==== RECORDS SUPPLIED

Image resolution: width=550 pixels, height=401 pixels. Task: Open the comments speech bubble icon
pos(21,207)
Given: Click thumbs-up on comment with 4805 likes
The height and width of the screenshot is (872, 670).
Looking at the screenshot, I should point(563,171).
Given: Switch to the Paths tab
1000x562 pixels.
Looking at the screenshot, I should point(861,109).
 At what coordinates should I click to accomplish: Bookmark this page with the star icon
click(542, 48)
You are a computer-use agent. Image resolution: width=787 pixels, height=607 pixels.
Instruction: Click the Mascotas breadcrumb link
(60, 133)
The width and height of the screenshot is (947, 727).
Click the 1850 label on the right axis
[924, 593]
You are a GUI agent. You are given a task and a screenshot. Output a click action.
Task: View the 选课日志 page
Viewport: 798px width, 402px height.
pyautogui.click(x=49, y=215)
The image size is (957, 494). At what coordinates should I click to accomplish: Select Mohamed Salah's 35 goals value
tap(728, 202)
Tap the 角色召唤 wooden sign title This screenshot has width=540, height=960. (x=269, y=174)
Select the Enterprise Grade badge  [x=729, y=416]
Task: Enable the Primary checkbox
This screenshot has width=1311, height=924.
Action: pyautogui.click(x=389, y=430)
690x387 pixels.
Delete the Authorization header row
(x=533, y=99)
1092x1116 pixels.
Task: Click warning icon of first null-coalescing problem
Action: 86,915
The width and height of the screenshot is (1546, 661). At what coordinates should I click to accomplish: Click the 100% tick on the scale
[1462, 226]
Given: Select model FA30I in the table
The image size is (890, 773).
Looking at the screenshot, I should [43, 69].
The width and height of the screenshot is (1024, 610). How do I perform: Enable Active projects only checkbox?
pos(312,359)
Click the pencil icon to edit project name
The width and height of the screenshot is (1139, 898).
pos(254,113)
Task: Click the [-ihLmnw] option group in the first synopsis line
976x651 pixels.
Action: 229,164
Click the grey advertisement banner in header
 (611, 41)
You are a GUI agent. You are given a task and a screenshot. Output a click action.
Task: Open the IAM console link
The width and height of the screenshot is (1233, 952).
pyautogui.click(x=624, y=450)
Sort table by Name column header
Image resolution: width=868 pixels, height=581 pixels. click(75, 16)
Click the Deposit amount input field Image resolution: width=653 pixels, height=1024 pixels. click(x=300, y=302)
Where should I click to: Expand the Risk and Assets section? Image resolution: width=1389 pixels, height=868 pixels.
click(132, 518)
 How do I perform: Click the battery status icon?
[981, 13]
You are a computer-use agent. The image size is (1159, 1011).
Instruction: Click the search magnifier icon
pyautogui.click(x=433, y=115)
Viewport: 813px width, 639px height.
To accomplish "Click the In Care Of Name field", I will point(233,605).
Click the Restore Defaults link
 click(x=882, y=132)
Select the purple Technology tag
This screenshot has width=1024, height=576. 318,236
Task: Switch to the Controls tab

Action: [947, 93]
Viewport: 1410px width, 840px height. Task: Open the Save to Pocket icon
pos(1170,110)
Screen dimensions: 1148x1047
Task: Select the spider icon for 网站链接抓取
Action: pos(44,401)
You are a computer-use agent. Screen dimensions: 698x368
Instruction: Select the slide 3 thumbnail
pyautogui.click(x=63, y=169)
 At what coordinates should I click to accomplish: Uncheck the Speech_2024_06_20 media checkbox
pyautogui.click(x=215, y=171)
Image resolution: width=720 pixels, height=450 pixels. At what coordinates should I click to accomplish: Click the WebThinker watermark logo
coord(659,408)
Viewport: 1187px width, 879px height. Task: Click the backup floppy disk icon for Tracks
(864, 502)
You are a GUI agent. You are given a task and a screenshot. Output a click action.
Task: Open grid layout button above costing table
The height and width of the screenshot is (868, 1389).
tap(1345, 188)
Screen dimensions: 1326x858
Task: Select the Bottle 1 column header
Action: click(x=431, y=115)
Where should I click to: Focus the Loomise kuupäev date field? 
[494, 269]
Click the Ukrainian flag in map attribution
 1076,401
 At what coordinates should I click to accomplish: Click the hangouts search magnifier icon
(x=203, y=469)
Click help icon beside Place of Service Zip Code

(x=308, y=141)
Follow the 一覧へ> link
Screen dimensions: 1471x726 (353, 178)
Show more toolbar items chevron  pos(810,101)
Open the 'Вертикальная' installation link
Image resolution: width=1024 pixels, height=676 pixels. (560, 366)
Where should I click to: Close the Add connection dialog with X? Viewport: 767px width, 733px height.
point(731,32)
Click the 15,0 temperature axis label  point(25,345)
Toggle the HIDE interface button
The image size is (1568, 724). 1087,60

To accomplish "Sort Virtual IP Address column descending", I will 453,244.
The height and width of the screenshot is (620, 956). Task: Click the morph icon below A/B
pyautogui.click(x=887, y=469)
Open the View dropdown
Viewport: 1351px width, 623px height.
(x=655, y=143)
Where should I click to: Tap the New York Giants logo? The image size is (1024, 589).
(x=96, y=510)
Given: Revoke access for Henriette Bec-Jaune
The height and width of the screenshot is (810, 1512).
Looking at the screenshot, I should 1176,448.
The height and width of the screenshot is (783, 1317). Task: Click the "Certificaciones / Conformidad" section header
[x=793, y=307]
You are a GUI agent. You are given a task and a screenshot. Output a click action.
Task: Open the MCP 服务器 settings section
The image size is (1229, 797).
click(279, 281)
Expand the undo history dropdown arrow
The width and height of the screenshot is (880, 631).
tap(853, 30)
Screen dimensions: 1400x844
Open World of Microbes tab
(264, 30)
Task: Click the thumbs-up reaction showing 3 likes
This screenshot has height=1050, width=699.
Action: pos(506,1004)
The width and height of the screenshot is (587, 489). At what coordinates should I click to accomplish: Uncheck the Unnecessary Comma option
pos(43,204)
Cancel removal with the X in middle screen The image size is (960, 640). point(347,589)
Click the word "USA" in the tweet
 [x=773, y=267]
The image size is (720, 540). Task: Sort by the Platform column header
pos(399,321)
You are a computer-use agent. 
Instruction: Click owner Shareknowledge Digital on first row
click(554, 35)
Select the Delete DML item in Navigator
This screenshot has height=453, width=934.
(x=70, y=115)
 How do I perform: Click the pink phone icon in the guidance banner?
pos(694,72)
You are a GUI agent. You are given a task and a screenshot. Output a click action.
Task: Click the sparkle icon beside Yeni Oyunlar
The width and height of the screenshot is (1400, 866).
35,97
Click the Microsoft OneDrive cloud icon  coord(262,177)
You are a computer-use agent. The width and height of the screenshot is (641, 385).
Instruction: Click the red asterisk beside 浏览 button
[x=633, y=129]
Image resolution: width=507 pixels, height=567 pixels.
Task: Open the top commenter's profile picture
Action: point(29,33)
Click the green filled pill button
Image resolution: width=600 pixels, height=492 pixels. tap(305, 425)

========

WHAT TO DO: Please print all of the material again with no alteration.

RESULT FOR THIS EXERCISE:
Image resolution: width=550 pixels, height=401 pixels. Task: Open the comments speech bubble icon
pos(21,207)
Given: Click thumbs-up on comment with 4805 likes
The height and width of the screenshot is (872, 670).
Looking at the screenshot, I should point(563,171).
Given: Switch to the Paths tab
1000x562 pixels.
Looking at the screenshot, I should point(861,109).
 At what coordinates should I click to accomplish: Bookmark this page with the star icon
click(542, 48)
You are a computer-use agent. Image resolution: width=787 pixels, height=607 pixels.
Instruction: Click the Mascotas breadcrumb link
(60, 133)
The width and height of the screenshot is (947, 727).
Click the 1850 label on the right axis
[924, 593]
You are a GUI agent. You are given a task and a screenshot. Output a click action.
Task: View the 选课日志 page
Viewport: 798px width, 402px height.
pyautogui.click(x=49, y=215)
The image size is (957, 494). At what coordinates should I click to accomplish: Select Mohamed Salah's 35 goals value
tap(728, 202)
Tap the 角色召唤 wooden sign title This screenshot has width=540, height=960. (x=269, y=174)
Select the Enterprise Grade badge  [x=729, y=416]
Task: Enable the Primary checkbox
This screenshot has width=1311, height=924.
Action: pyautogui.click(x=389, y=430)
690x387 pixels.
Delete the Authorization header row
(x=533, y=99)
1092x1116 pixels.
Task: Click warning icon of first null-coalescing problem
Action: 86,915
The width and height of the screenshot is (1546, 661). At what coordinates should I click to accomplish: Click the 100% tick on the scale
[1462, 226]
Given: Select model FA30I in the table
The image size is (890, 773).
Looking at the screenshot, I should [43, 69].
The width and height of the screenshot is (1024, 610). How do I perform: Enable Active projects only checkbox?
pos(312,359)
Click the pencil icon to edit project name
The width and height of the screenshot is (1139, 898).
pos(254,113)
Task: Click the [-ihLmnw] option group in the first synopsis line
976x651 pixels.
Action: 229,164
Click the grey advertisement banner in header
 (611, 41)
You are a GUI agent. You are given a task and a screenshot. Output a click action.
Task: Open the IAM console link
The width and height of the screenshot is (1233, 952).
pyautogui.click(x=624, y=450)
Sort table by Name column header
Image resolution: width=868 pixels, height=581 pixels. click(75, 16)
Click the Deposit amount input field Image resolution: width=653 pixels, height=1024 pixels. click(x=300, y=302)
Where should I click to: Expand the Risk and Assets section? Image resolution: width=1389 pixels, height=868 pixels.
click(132, 518)
 How do I perform: Click the battery status icon?
[981, 13]
You are a computer-use agent. The image size is (1159, 1011).
Instruction: Click the search magnifier icon
pyautogui.click(x=433, y=115)
Viewport: 813px width, 639px height.
To accomplish "Click the In Care Of Name field", I will point(233,605).
Click the Restore Defaults link
 click(x=882, y=132)
Select the purple Technology tag
This screenshot has width=1024, height=576. 318,236
Task: Switch to the Controls tab

Action: [947, 93]
Viewport: 1410px width, 840px height. Task: Open the Save to Pocket icon
pos(1170,110)
Screen dimensions: 1148x1047
Task: Select the spider icon for 网站链接抓取
Action: pos(44,401)
You are a computer-use agent. Screen dimensions: 698x368
Instruction: Select the slide 3 thumbnail
pyautogui.click(x=63, y=169)
 At what coordinates should I click to accomplish: Uncheck the Speech_2024_06_20 media checkbox
pyautogui.click(x=215, y=171)
Image resolution: width=720 pixels, height=450 pixels. At what coordinates should I click to accomplish: Click the WebThinker watermark logo
coord(659,408)
Viewport: 1187px width, 879px height. Task: Click the backup floppy disk icon for Tracks
(864, 502)
You are a GUI agent. You are given a task and a screenshot. Output a click action.
Task: Open grid layout button above costing table
The height and width of the screenshot is (868, 1389).
tap(1345, 188)
Screen dimensions: 1326x858
Task: Select the Bottle 1 column header
Action: click(x=431, y=115)
Where should I click to: Focus the Loomise kuupäev date field? 
[494, 269]
Click the Ukrainian flag in map attribution
 1076,401
 At what coordinates should I click to accomplish: Click the hangouts search magnifier icon
(x=203, y=469)
Click help icon beside Place of Service Zip Code

(x=308, y=141)
Follow the 一覧へ> link
Screen dimensions: 1471x726 (353, 178)
Show more toolbar items chevron  pos(810,101)
Open the 'Вертикальная' installation link
Image resolution: width=1024 pixels, height=676 pixels. (560, 366)
Where should I click to: Close the Add connection dialog with X? Viewport: 767px width, 733px height.
point(731,32)
Click the 15,0 temperature axis label  point(25,345)
Toggle the HIDE interface button
The image size is (1568, 724). 1087,60

To accomplish "Sort Virtual IP Address column descending", I will 453,244.
The height and width of the screenshot is (620, 956). Task: Click the morph icon below A/B
pyautogui.click(x=887, y=469)
Open the View dropdown
Viewport: 1351px width, 623px height.
(x=655, y=143)
Where should I click to: Tap the New York Giants logo? The image size is (1024, 589).
(x=96, y=510)
Given: Revoke access for Henriette Bec-Jaune
The height and width of the screenshot is (810, 1512).
Looking at the screenshot, I should 1176,448.
The height and width of the screenshot is (783, 1317). Task: Click the "Certificaciones / Conformidad" section header
[x=793, y=307]
You are a GUI agent. You are given a task and a screenshot. Output a click action.
Task: Open the MCP 服务器 settings section
The image size is (1229, 797).
click(279, 281)
Expand the undo history dropdown arrow
The width and height of the screenshot is (880, 631).
tap(853, 30)
Screen dimensions: 1400x844
Open World of Microbes tab
(264, 30)
Task: Click the thumbs-up reaction showing 3 likes
This screenshot has height=1050, width=699.
Action: pos(506,1004)
The width and height of the screenshot is (587, 489). At what coordinates should I click to accomplish: Uncheck the Unnecessary Comma option
pos(43,204)
Cancel removal with the X in middle screen The image size is (960, 640). point(347,589)
Click the word "USA" in the tweet
 [x=773, y=267]
The image size is (720, 540). Task: Sort by the Platform column header
pos(399,321)
You are a computer-use agent. 
Instruction: Click owner Shareknowledge Digital on first row
click(554, 35)
Select the Delete DML item in Navigator
This screenshot has height=453, width=934.
(x=70, y=115)
 How do I perform: Click the pink phone icon in the guidance banner?
pos(694,72)
You are a GUI agent. You are given a task and a screenshot. Output a click action.
Task: Click the sparkle icon beside Yeni Oyunlar
The width and height of the screenshot is (1400, 866).
35,97
Click the Microsoft OneDrive cloud icon  coord(262,177)
You are a computer-use agent. The width and height of the screenshot is (641, 385).
Instruction: Click the red asterisk beside 浏览 button
[x=633, y=129]
Image resolution: width=507 pixels, height=567 pixels.
Task: Open the top commenter's profile picture
Action: point(29,33)
Click the green filled pill button
Image resolution: width=600 pixels, height=492 pixels. tap(305, 425)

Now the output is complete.